====== Data to process

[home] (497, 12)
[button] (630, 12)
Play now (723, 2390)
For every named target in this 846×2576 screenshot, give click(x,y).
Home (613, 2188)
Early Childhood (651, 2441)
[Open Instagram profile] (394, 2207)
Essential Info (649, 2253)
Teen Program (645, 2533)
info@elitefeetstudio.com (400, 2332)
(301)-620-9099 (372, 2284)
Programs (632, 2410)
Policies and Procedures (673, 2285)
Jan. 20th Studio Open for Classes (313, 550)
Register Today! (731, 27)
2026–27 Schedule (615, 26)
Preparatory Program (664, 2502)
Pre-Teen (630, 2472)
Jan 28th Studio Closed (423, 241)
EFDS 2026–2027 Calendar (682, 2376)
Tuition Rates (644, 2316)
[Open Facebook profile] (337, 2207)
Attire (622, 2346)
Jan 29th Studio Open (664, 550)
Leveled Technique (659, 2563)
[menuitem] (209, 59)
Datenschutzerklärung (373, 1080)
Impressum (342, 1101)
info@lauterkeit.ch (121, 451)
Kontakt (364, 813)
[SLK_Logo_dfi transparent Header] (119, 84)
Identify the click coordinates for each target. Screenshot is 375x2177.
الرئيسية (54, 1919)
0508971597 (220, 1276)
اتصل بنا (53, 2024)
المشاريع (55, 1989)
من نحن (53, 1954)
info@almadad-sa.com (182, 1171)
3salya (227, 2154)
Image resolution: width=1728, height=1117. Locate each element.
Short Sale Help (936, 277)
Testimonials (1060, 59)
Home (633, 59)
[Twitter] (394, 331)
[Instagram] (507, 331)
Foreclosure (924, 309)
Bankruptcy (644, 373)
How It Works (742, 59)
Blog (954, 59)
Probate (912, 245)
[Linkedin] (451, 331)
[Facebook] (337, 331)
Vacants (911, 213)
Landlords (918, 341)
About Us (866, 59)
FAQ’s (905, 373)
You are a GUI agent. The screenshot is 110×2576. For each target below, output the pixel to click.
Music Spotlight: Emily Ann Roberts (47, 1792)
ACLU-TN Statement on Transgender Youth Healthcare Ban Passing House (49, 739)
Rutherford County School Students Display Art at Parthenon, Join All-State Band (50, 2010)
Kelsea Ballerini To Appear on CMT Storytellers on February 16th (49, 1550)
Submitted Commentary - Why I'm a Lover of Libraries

============

Where the word "Open" shows up in a line of the entries above, copy that line.

▶ **Solved problem**
[Open Instagram profile] (394, 2207)
Jan. 20th Studio Open for Classes (313, 550)
[Open Facebook profile] (337, 2207)
Jan 29th Studio Open (664, 550)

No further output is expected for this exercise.